D’autres collaborations musicales viendront enrichir la carrière de Toumani Diabaté qui joua avec les Américains Taj Mahal et Dee Dee Bridgewater, le Britannique Damon Albarn, le Français Matthieu Chedid, l’Islandaise Björk, le groupe espagnol de flamenco Ketama… Sans oublier un featuring avec le London Symphony Orchestra. Toute une vie artistique placée sous le signe du respect de la tradition et de sa nécessaire ouverture à l’éclectisme. « Les artistes vont interpréter trois des morceaux les plus célèbres de Toumani Diabaté et retrouver ses riffs », assure Mamoudou Cissoko. Une minute de silence est également prévue.

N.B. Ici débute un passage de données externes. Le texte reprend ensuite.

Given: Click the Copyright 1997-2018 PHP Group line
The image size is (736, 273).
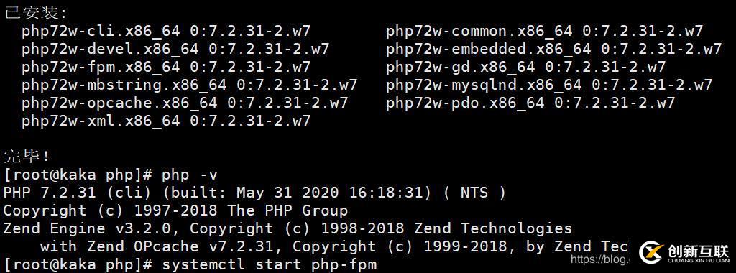Looking at the screenshot, I should coord(175,210).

Quelques albums incontournables de Toumani Diabaté :
Kaïra, album solo (Hannibal Records, 1988)
New Ancient Strings, avec Ballaké Sissoko (Hannibal Records, 1999)
In the Heart of the Moon, avec Ali Farka Touré (World Circuit, 2005)
The Mandé Variations, album solo (World Circuit – Harmonia Mundi, 2008).
Toumani & Sidiki, père et fils (World Circuit, 2014)
Kôrôlén, avec le London Symphony Orchestra (BMG Rights Management, 2021)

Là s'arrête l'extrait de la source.